CHALLENGE: Rewrite every line below in full, shifting each coordinate in the answers by adding 77 to both of its numbers.

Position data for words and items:
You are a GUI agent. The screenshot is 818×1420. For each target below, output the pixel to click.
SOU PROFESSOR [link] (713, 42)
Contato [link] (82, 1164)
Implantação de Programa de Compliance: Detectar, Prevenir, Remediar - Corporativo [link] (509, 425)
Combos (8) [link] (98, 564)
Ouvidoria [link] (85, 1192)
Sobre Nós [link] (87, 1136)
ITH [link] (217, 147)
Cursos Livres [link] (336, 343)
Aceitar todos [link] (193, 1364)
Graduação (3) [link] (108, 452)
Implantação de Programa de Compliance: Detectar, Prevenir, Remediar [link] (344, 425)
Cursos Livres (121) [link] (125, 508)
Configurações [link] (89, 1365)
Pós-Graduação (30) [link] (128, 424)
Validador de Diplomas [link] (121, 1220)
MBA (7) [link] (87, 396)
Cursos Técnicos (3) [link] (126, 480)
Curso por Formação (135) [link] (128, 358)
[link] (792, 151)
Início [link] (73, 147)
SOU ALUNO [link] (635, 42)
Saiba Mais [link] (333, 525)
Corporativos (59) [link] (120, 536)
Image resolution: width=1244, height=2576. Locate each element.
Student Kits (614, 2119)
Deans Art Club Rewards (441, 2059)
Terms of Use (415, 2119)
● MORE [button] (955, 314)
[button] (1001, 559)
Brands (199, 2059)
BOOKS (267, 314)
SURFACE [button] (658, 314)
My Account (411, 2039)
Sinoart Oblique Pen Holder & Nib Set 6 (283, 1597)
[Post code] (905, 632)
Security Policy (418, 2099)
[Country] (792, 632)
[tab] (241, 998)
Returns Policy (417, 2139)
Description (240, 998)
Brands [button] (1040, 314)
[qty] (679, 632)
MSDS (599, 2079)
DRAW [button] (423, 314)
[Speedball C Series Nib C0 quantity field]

CORRECT OUTPUT:
You are a GUI agent. The screenshot is 818×1420. For each target below, output the pixel to click.
SOU PROFESSOR [link] (790, 119)
Contato [link] (159, 1241)
Implantação de Programa de Compliance: Detectar, Prevenir, Remediar - Corporativo [link] (586, 502)
Combos (8) [link] (175, 641)
Ouvidoria [link] (162, 1269)
Sobre Nós [link] (164, 1213)
ITH [link] (294, 224)
Cursos Livres [link] (413, 420)
Aceitar todos [link] (270, 1441)
Graduação (3) [link] (185, 529)
Implantação de Programa de Compliance: Detectar, Prevenir, Remediar [link] (421, 502)
Cursos Livres (121) [link] (202, 585)
Configurações [link] (166, 1442)
Pós-Graduação (30) [link] (205, 501)
Validador de Diplomas [link] (198, 1297)
MBA (7) [link] (164, 473)
Cursos Técnicos (3) [link] (203, 557)
Curso por Formação (135) [link] (205, 435)
[link] (869, 228)
Início [link] (150, 224)
SOU ALUNO [link] (712, 119)
Saiba Mais [link] (410, 602)
Corporativos (59) [link] (197, 613)
Image resolution: width=1244, height=2576. Locate each element.
Student Kits (691, 2196)
Deans Art Club Rewards (518, 2136)
Terms of Use (492, 2196)
● MORE [button] (1032, 391)
[button] (1078, 636)
Brands (276, 2136)
BOOKS (344, 391)
SURFACE [button] (735, 391)
My Account (488, 2116)
Sinoart Oblique Pen Holder & Nib Set 6 (360, 1674)
[Post code] (982, 709)
Security Policy (495, 2176)
[Country] (869, 709)
[tab] (318, 1075)
Returns Policy (494, 2216)
Description (317, 1075)
Brands [button] (1117, 391)
[qty] (756, 709)
MSDS (676, 2156)
DRAW [button] (500, 391)
[Speedball C Series Nib C0 quantity field]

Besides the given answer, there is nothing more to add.